▶ _Task 1_: According to the logging passage, in which publication did the piece "Advances and Challenges in Log Analysis" appear?
▶ _Task 2_: The logging passage holds that logging is a practical and powerful way to diagnose a system made of many independent parts. Explain, in one to three sentences, why it says good logging helps in such a case.

▶ _Exercise passage_:
########################################

Logging (Some More Thoughts)

Logging as as debug method is not new, and I have been writing about it to and from over the past few years myself.  At the S4D conference, tracing and logging keeps coming up as a topic (see my reports from 2009, 2010  and 2012 ).  I recently found an interesting piece on logging from the IT world in the ACM Queue (“Advances and Challenges in Log Analysis“, Adam Oliner, ACM Queue December 2011).  Here, I want to address some of my current thoughts on the topic.

Printf debug

For some people, log printouts from a program is dirty and primitive. Very often when discussing debug methodologies, everyone starts with “printf debug” and implicitly considers everything else superior. In many cases this is true. When solving comparatively simple linear problems, proper use of a typical debugger ought to solve a problem in much less time and with much less intrusion into the target system. However, once you get to system composed of many quite independent parts, with unpredictable sequencing of actions and concurrent activity, logging is actually a pretty practical and powerful way to diagnose a system. In such a case, the key is to be systematic about how logging is done and to make sure it is much more than just a sprinkling of print statements in random places in the program. What good logging brings you is the executable embodiment of the knowledge about the most interesting and important events in the flow of a program, put there by the programmer writing the code. It is high-level semantic information, much easier to digest than a line by line trace or stepping of the code of the program.I find it hard to see a better way to put that in than by annotating the source code with log statements – but they had better be statements that are clearly about logging, and that direct the logs to some kind of processing system that allows selection and sorting of the output.

Of course, logging can also be done badly, in which case nothing important is ever logged, or millions of uninteresting things are logged, hiding the few relevant events. I have seen this many times. But when done right, logs help you zero in on a problem at a very high pace, without having to really sit down and inspect the code. Often, good logs let you pinpoint a problem and report it to the programmer without needing more than a trace of the log messages that show that something bad is going on in the code modules executing.

########################################

▶ _Raw data_:
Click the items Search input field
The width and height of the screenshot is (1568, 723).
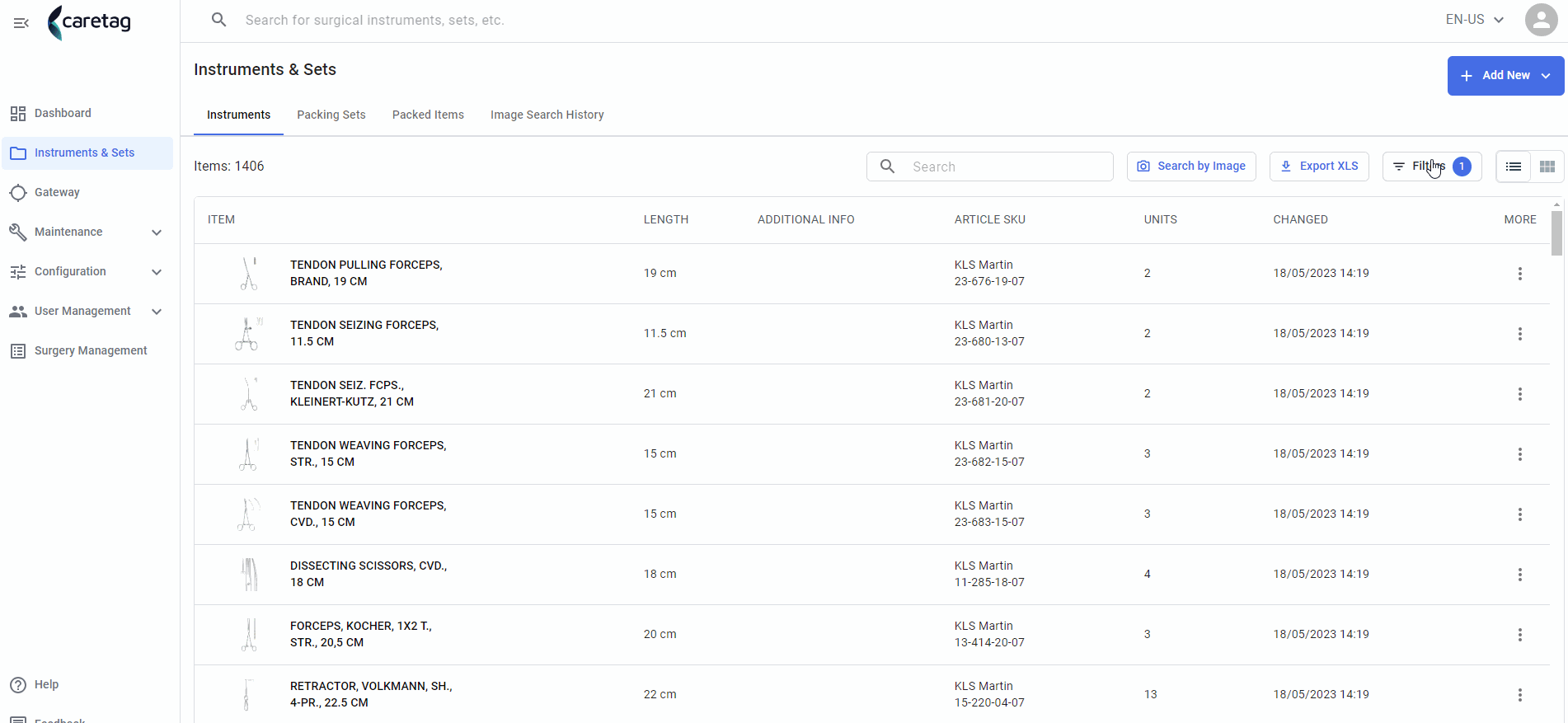click(990, 167)
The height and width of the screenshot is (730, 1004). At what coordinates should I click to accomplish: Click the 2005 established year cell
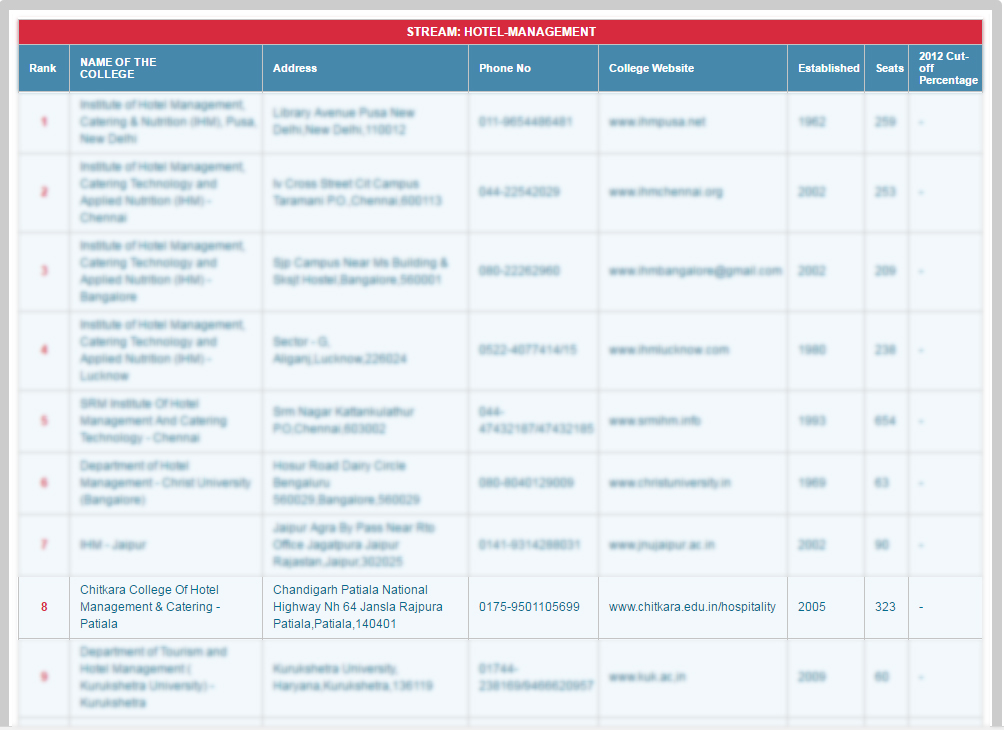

########################################

▶ _Worked solution 1_: It appeared in the ACM Queue, December 2011.

▶ _Worked solution 2_: Good logging embodies the programmer's knowledge of the most interesting and important events in the program's flow. This provides high-level semantic information that is much easier to digest than a line-by-line trace or stepping through the code.